2005/186

Rapport

Verzoeker, veterinair jurist en praktiserend dierenarts, verzocht de klachtambtenaar in de zin van artikel 29 van de Wet op de uitoefening van de diergeneeskunde 1990 om bij het veterinair tuchtcollege aanhangig te maken dat in het kader van de bestrijding van varkenspest- en mond en klauwzeeruitbraken euthanasie was toegepast op zeer jonge biggen door middel van een intracardiale injectie met een bepaald diergeneesmiddel en zonder voorafgaande pijnuitschakeling. De klachtenambtenaar gaf aan dit verzoek geen gehoor.

Verzoeker klaagde erover dat de klachtambtenaar aan zijn verzoek geen gehoor had gegeven.

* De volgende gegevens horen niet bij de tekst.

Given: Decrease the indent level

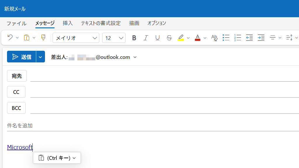Looking at the screenshot, I should point(249,38).
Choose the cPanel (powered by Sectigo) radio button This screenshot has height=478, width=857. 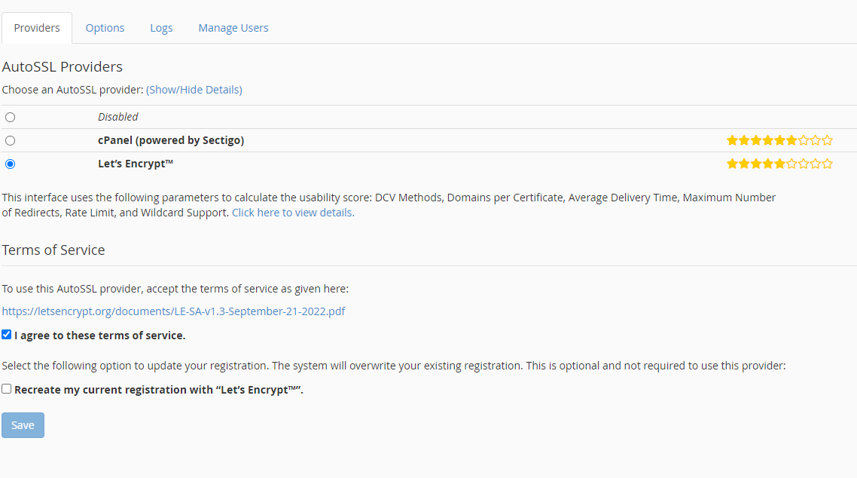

De Nationale ombudsman overwoog dat de door verzoeker gelaakte wijze van euthanaseren destijds door het ministerie van Landbouw, Natuur en Voedselkwaliteit aanvaardbaar was bevonden en dat, indien de klachtambtenaar het verzoek zou honoreren, dit dus zou betekenen dat dierenartsen waarvan destijds de gedraging in het algemeen belang is goed bevonden, nu in het algemeen belang zouden worden aangeklaagd. Dit zou in strijd zijn met het vereiste van rechtszekerheid dat met zich meebrengt dat de burger erop moet kunnen vertrouwen dat een bestuursorgaan consistent gedrag vertoont waar het gaat om het beoordelen van een bepaald handelen of nalaten.

Hij oordeelde de klacht niet gegrond.

Instantie: Klachtambtenaar in de zin van art 29 Wet op de uitoefening van de diergeneeskunde 1990

Klacht:

Verzoek om een zaak aanhangig te maken bij het veterinair tuchtcollege niet ingewilligd.